Ökologen wandten die Inseltheorie später auch auf terrestrische Inseln und isolierte Habitate an. Der amerikanische Biologe James Brown untersuchte von 1970 bis 1978 Gebirgswaldinseln im Großen Becken von Kalifornien und Utah. Er zeigte, dass fliegende Arten Inseln eher besiedeln als andere. Die kanadischen Ökologen John Wylie und David Currie stellten 1993 eine modifizierte Theorie von MacArthur und Wilson vor: die »Arten-Energie-Theorie«. Danach ist Vielfalt auch von der verfügbaren Energie wie dem Sonnenlicht abhängig. Auf dieser Theorie basiert noch heute der Schutz von Inselhabitaten und ihrer Vielfalt. image

Insel Barro Colorado

Beim Bau des Panamakanals entstand 1914 der See Gatun mit der Insel Barro Colorado, einer Fläche von 15,6 km2 mit tropischem Wald. Sie wird von der Smithsonian Institution als Naturreservat verwaltet und zählt zu den am besten untersuchten Gebieten der Erde.

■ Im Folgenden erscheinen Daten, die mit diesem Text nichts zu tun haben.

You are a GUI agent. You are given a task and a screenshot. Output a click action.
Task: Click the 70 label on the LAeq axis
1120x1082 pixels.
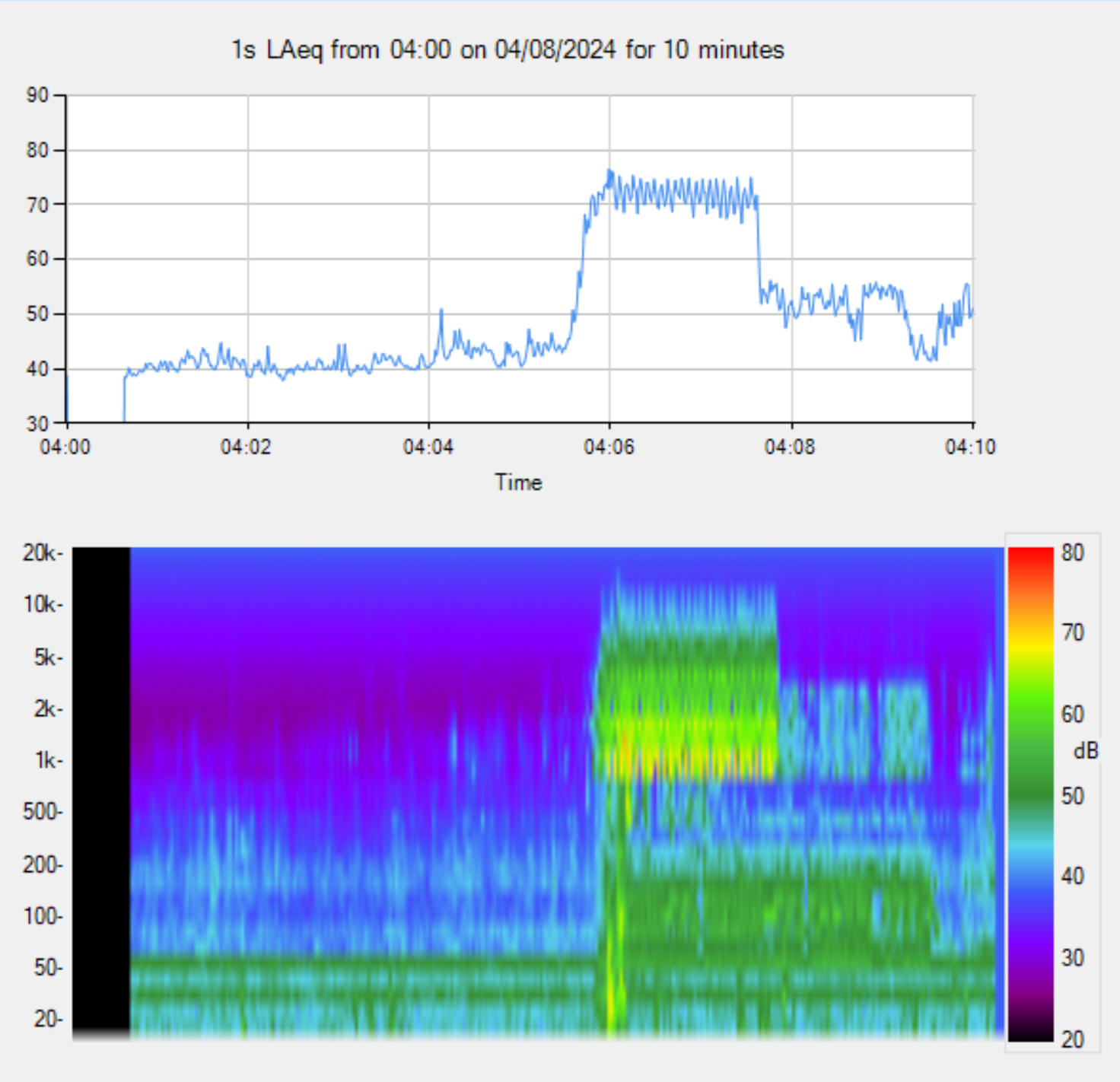point(37,205)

Biologen haben wertvolle Daten über Wirbellose, Wirbeltiere und Pflanzen sowie über ihre Besiedlung und Aussterben gesammelt. Bis 1970 verschwanden beispielsweise 45 Vogelbrutpaare von der Insel. Ein wahrscheinlicher Faktor dafür war die Größe der Insel. Sie war viel zu klein für Spitzenprädatoren – Pumas und Jaguare.

Ohne Raubtiere nahm die Anzahl mittelgroßer Omnivoren wie Nasenbären, Brüllaffen und Opossums zu, sie fraßen mehr Vogeleier und Küken. Diese »Mesoprädatorfreisetzung« beeinträchtigte einige kleine Waldvögel, denn viele fliegen nicht über Wasser, auch keine kurzen Distanzen. So konnten sie ihre Zahl nicht durch Immigration vom Festland steigern.